Another example where we need a supplement to have good bioavailability for it to work is when we supplement with minerals.  Without a shadow of doubt, the best form of nutrition comes from our food; the nutrients exist in proper synergy.  Modern, highly processed foods apart, our body knows what to do with proper food.  In an ideal digestive situation, when we eat real food, we break the food down into its component nutrients which the liver processes and repackages as it needs to.  Sadly modern farming methods, which use agro chemicals and not natural fertilisers, mean that our soil has been leached of many important nutrients so it really is necessary to take supplements to stay healthy and active into old age – either that or we end up taking drugs instead – to lower the blood pressure, to reduce the cholesterol, to lower the inflammation and pain, to help the pancreas deal with the sugar load, to keep our brain working a bit longer- the list is endless and the drug companies happy.  Most minerals we eat the body likes to get from animal or fish protein: in the digestive process, it breaks down the protein, cleaves the mineral, be it magnesium, zinc or calcium, for example, from the protein, shuttles it to the liver where further action is taken with the goodies.  So for a mineral supplement to become bioavailable, it should be attached to a protein, a process called chelation.  If the mineral is attached to a much cheaper vegetable source, the industry calls this a salt, in order to get enough of the mineral to do any good we usually unpleasant side effects such as the trots.  So a quick example is magnesium;  magnesium glycinate is magnesium chelated to glycine, a protein.  Magnesium citrate is magnesium attached to citric acid.  Magnesium citrate or oxide or any other salt compound is much cheaper but much less bioavailable than magnesium glycinate etc.

There are other ways of making a supplement or drug more bioavailable.

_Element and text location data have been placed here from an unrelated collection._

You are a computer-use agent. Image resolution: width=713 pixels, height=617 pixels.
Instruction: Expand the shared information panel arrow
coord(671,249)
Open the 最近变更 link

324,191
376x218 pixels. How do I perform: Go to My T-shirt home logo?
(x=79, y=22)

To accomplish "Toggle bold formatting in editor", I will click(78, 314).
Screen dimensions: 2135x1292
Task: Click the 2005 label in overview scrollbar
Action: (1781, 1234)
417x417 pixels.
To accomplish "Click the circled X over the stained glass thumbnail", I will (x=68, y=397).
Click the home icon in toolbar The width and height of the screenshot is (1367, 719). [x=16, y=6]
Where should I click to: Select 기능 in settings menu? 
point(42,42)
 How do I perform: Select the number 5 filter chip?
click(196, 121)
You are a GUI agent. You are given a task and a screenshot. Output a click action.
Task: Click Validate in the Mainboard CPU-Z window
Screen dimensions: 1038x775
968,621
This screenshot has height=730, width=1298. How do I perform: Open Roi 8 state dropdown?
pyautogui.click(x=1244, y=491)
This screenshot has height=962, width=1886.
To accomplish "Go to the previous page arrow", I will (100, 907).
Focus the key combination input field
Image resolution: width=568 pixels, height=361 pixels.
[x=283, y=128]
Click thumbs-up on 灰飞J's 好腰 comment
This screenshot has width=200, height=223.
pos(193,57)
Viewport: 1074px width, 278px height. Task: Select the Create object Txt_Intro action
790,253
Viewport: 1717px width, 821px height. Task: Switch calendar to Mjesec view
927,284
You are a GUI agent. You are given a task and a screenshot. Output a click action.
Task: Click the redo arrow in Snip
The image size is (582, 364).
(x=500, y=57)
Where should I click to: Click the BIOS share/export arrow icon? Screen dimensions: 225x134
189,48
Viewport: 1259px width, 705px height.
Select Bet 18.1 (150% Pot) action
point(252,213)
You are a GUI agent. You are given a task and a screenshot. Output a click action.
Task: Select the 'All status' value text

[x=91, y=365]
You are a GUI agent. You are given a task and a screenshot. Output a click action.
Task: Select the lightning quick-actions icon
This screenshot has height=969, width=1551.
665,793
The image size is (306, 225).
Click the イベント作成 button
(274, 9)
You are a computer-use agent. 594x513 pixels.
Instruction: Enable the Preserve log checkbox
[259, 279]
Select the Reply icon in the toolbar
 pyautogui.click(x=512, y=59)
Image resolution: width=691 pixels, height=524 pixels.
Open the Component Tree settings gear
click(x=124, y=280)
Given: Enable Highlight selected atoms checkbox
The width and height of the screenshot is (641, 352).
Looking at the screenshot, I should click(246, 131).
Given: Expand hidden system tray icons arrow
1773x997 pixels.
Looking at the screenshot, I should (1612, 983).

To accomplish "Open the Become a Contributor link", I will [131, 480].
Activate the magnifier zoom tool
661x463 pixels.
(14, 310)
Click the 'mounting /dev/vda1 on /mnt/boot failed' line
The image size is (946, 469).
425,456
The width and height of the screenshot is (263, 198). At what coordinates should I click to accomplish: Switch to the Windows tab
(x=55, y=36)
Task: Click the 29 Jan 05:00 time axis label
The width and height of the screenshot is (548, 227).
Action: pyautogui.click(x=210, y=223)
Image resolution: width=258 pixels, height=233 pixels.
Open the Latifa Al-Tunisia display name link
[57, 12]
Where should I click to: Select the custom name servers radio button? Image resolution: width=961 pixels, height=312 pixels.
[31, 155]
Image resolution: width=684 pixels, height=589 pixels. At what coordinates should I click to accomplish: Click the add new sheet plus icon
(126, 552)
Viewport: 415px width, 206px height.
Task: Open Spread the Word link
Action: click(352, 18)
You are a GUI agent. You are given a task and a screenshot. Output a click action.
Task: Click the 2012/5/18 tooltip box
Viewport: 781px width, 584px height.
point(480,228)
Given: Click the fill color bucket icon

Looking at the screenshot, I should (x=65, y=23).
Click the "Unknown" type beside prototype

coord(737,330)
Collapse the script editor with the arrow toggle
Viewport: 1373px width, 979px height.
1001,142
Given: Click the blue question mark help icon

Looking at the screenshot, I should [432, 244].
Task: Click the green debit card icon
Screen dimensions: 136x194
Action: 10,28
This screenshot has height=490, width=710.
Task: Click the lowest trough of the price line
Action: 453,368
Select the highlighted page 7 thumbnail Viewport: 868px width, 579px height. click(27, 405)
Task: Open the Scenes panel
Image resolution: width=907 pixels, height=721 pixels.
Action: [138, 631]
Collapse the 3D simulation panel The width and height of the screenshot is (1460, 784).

Taking them in liquid form is more easily absorbed in the body, with the obvious problem of unpleasant tastes making this not always possible.

Finally, in the above paragraph but one, I referred to an ideal digestion.  This is very rare these days, due to stress, which weakens the gut walls, making them porous; the overeating of difficult to digest foods like wheat and dairy, which causes great damage to the gut walls; drinking chlorinated tap water, which slowly decimates the good gut bacteria; taking anti-biotics without restoring the good bacteria afterwards plus excessive sugar eating, all 3 of which lead to a proliferation of bad bacteria in the guts.  Both drug companies and the high quality supplement companies know the state of the average gut and so there is a lot of research going into using skin creams to make the drug or supplement bioavailable.  What we rub on our skin we do absorb and this by-passes the dysfunctional digestive tract.

So, to quote Charles Poliquin, “It isn’t so much what we eat that matters, it is what we assimilate.”